Doctors And Dentists Still Flooding U.S. With Opioid Prescriptions
July 17, 2020
Despite widespread devastation caused by America’s opioid epidemic, an investigation by NPR found that doctors and other health care providers still prescribe highly addictive pain medications at rates widely considered unsafe.
Public data, including new government studies and reports in medical literature, shows enough prescriptions are being written each year for half of all Americans to have one.
Patients still receive more than twice the volume of opioids considered normal before the prescribing boom began in the late 1990s.
This is a very inflammatory and nebulous headline!
Spearing as a retired M.D., I see physicians grossly reducing their opioid prescribing out of fear of the police state (State Medical Boards). I do not trust some “investigation by National Public Radio,” or their very nebulous accusations of wrongdoing by healthcare professionals.
Record keeping by medical boards can be quite skewed or wrongheaded. For example, an Emergency Room physician might write frequent, small amounts of pain meds. The Medical Board always has him / her documented as an Emergency Physician, by training, but, then that physician might change to practice in a Family Practice setting (this is very common). In the Family Practice setting the same physician writes fewer prescriptions, but as a larger supply, because he / she is now treating CHRONIC pain patients. The Medical Board can’t keep these variables straight, so they send written notice to the Emergency Physician that his / her prescriptive practices are statistically out-of line with other Emergency Physicians. This kind of confusion is very common…then NPR taps into bad statistics.

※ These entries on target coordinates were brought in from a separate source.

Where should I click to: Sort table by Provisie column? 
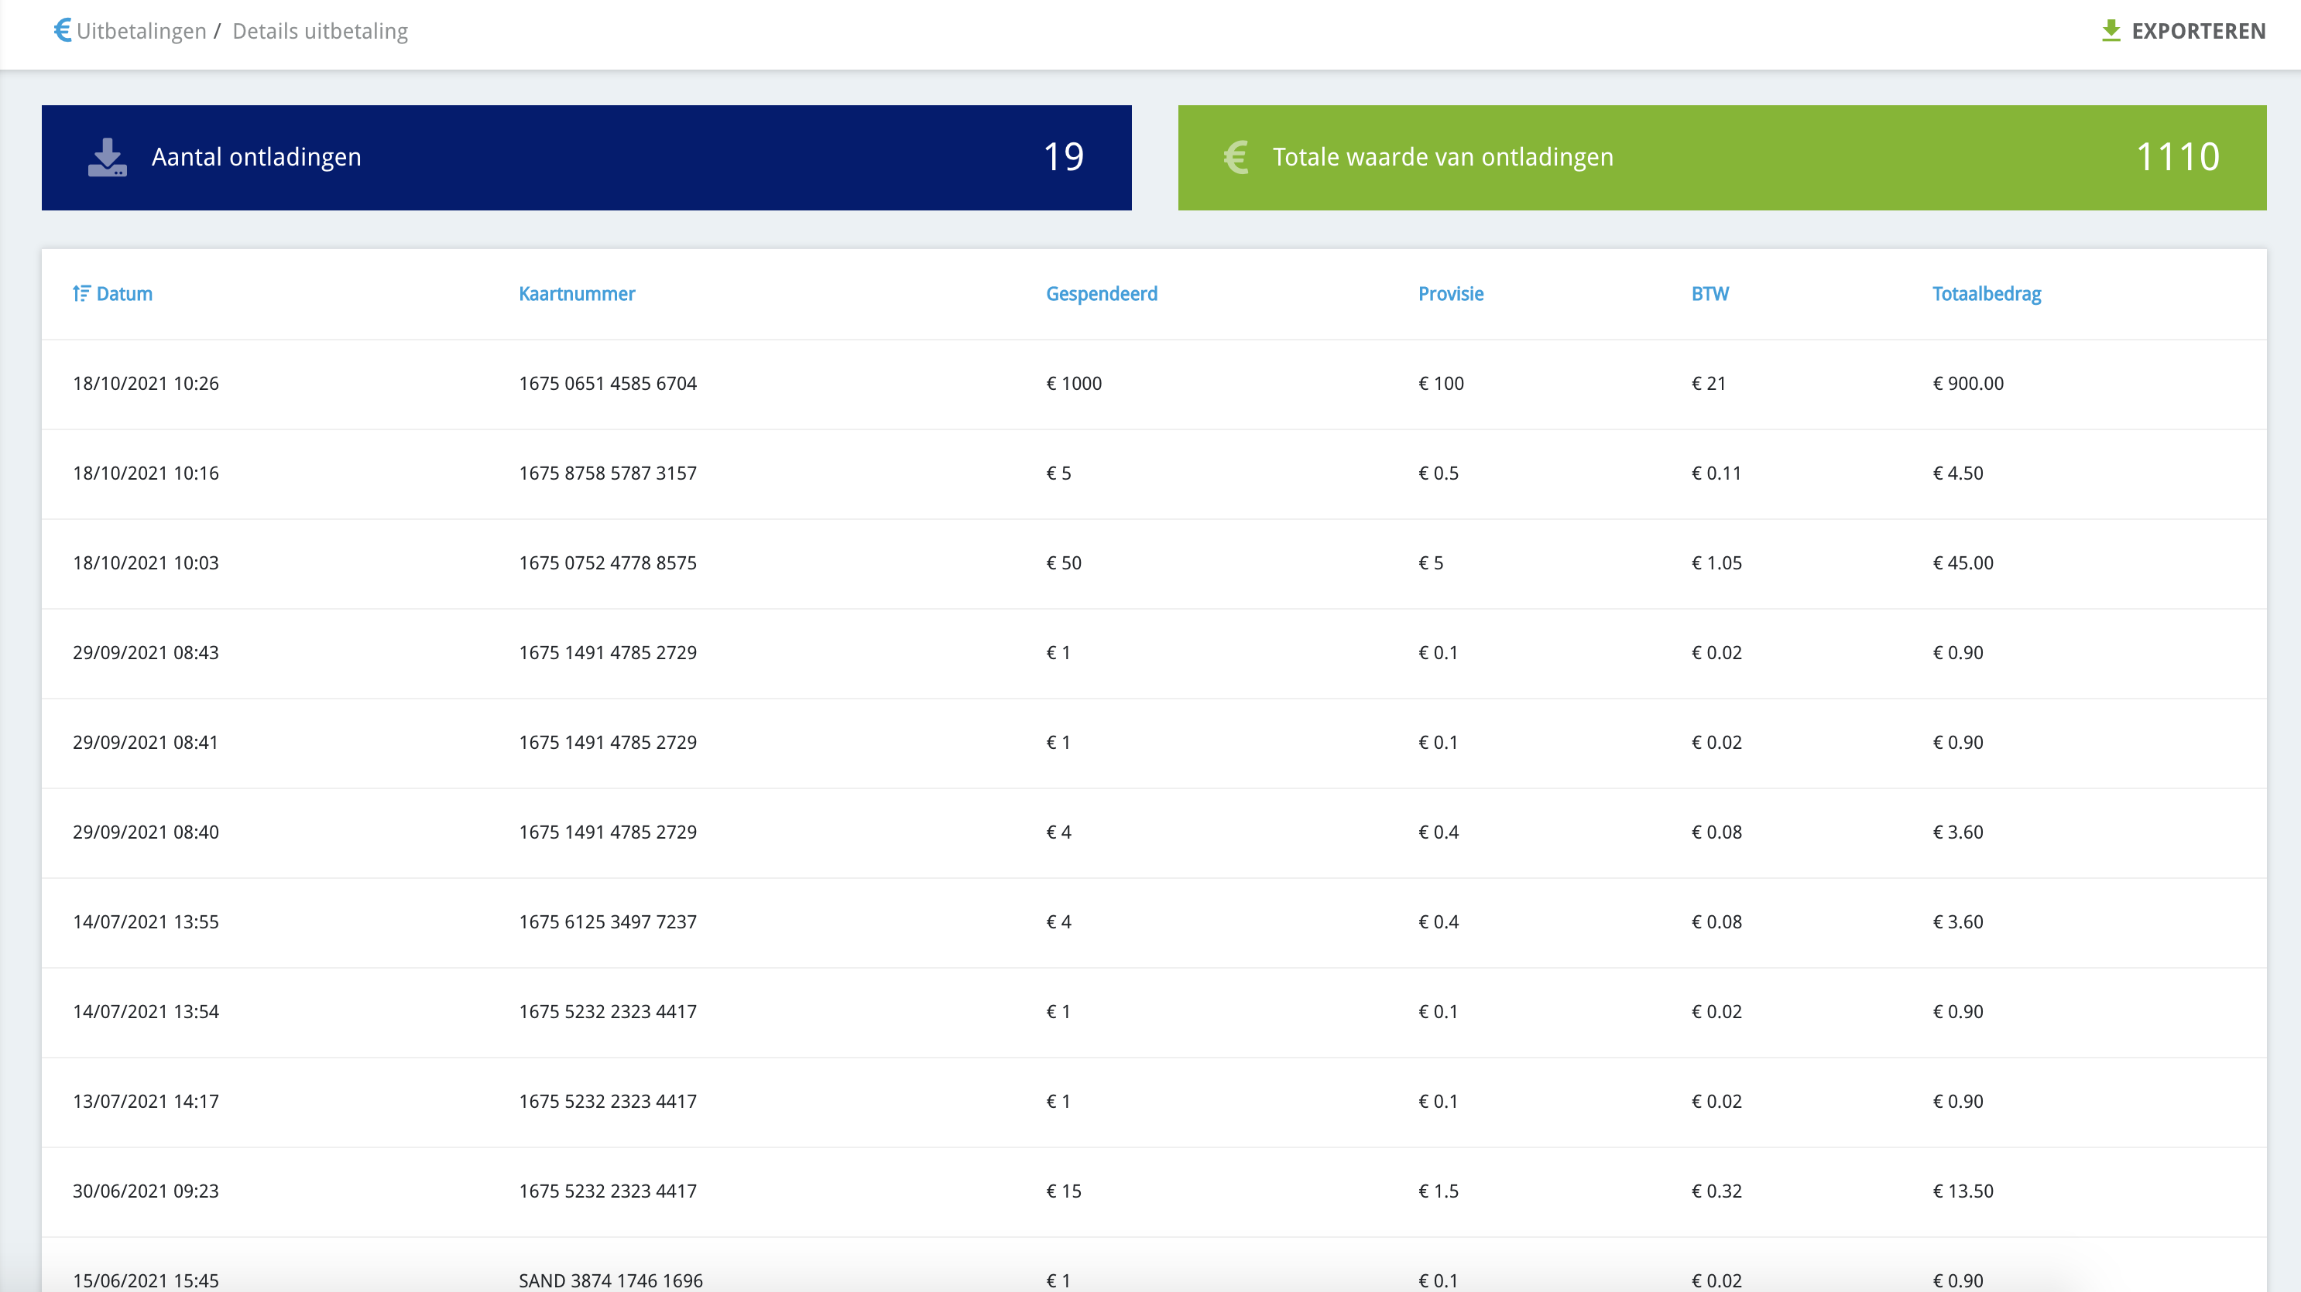pyautogui.click(x=1450, y=294)
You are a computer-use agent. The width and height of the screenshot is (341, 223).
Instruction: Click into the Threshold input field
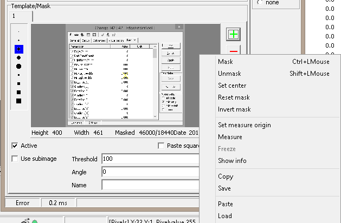[150, 159]
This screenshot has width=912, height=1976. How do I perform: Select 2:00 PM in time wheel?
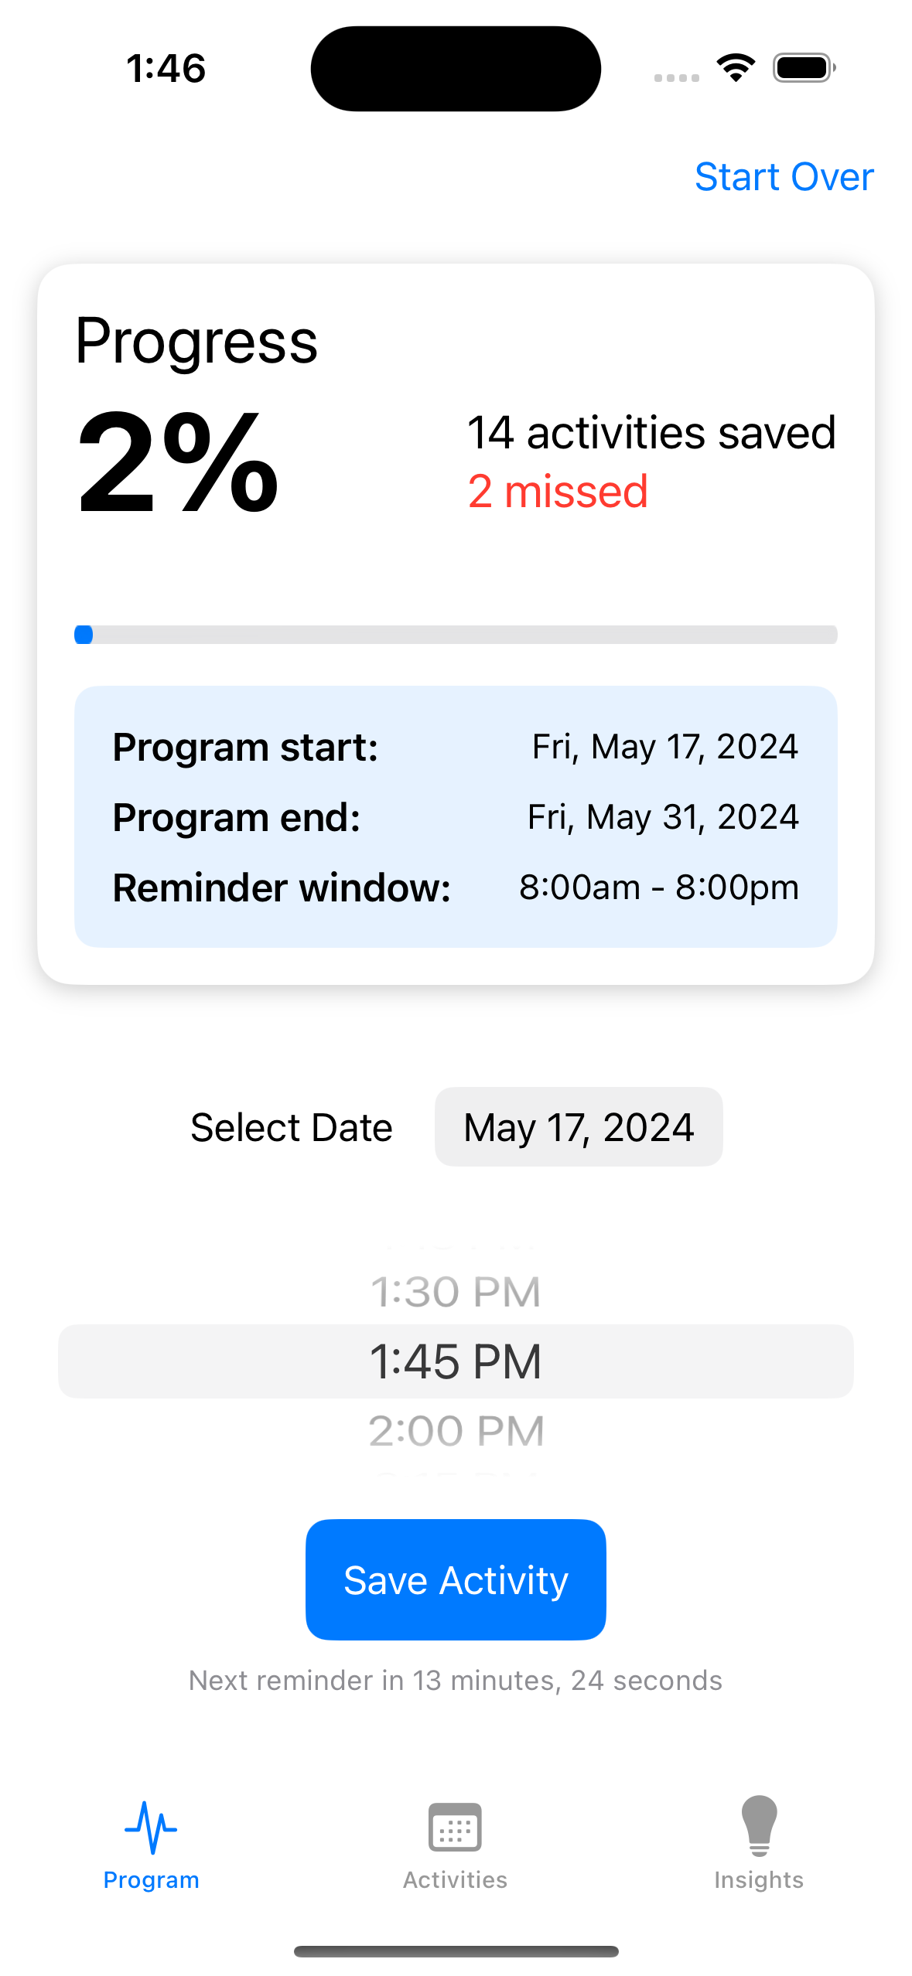point(456,1430)

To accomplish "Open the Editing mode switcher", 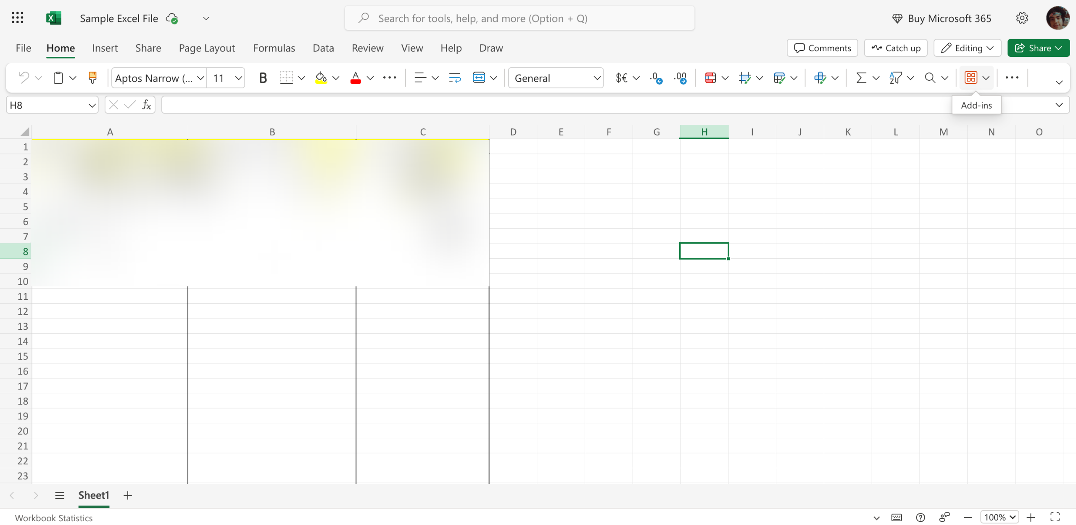I will point(967,48).
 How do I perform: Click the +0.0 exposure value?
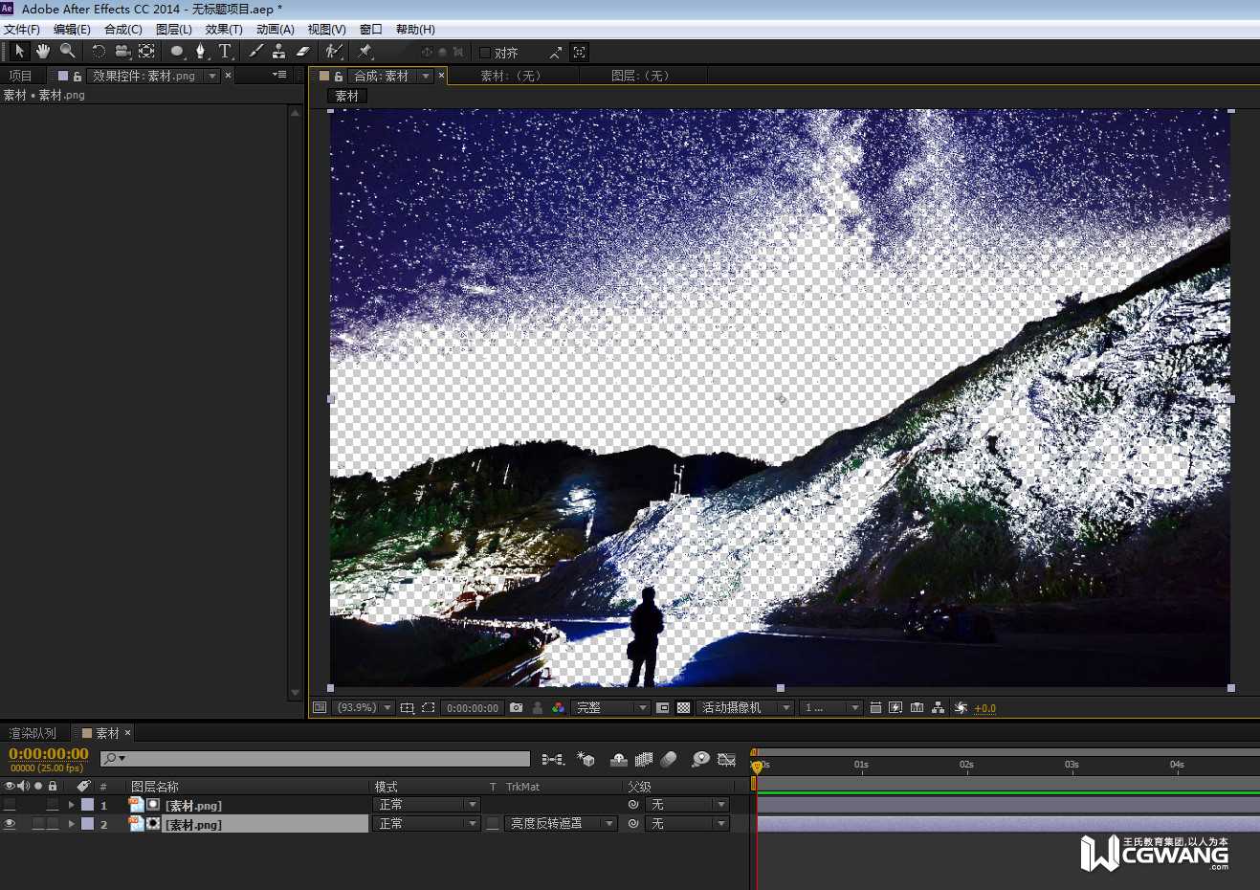point(985,708)
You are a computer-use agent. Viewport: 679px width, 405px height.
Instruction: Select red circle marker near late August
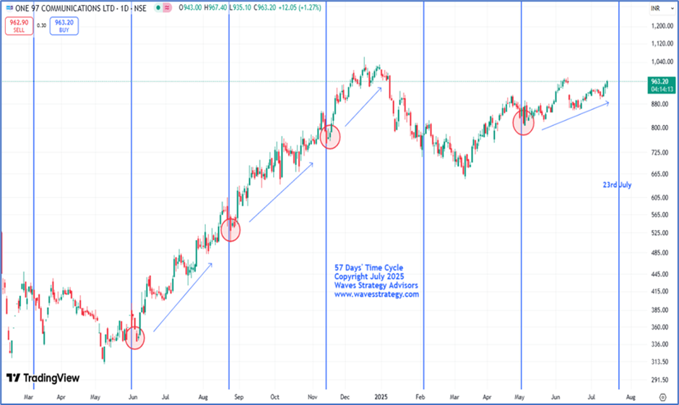tap(230, 230)
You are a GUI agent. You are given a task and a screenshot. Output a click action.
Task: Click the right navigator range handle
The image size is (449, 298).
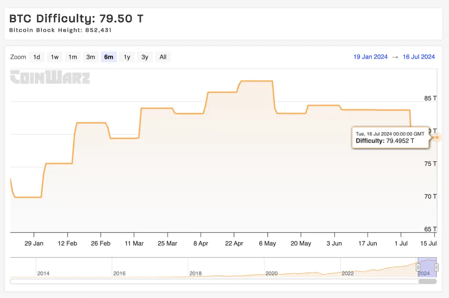(x=436, y=267)
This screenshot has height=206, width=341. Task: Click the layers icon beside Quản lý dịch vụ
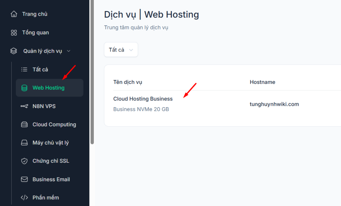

There has also been an unfortunate expansion of controlled substance prescribing authority to Physician Assistants and Nurse Practitioners. Thirty years ago opiate prescribing was strictly limited to Physicians and Dentists. Today, everybody gets to prescribe! Who steered this great responsibility in that direction? Too many cooks spoil the broth!
The pharmaceutical industry has developed (and pushed) more potent, addicting, and lethal chemicals onto the market in the last 30 years. Noteworthy among these are Oxycontin, Fentanyl, and MS-Contin. Oxycontin was developed and marketed for “cancer pain.” Purdue Pharmaceuticals, the manufacturer, was successful in getting the FDA to broaden the prescribing indications for Oxycontin to many other types of pain >>> more pills on the street.
Probably the biggest source of opioids are still
illegal drugs smuggled into the US from China, Mexico, and other countries. The traffickers are more sophisticated, using aircraft, shipping containers, and even submarines to smuggle drugs.
Most opioid deaths are probably from improper use of the drug or using
illegal opioids, like heroin. For example
chewing a highly potent Fentanyl patch, or combining opioids with alcohol or benzodiazepines (eg Valium) can be deadly.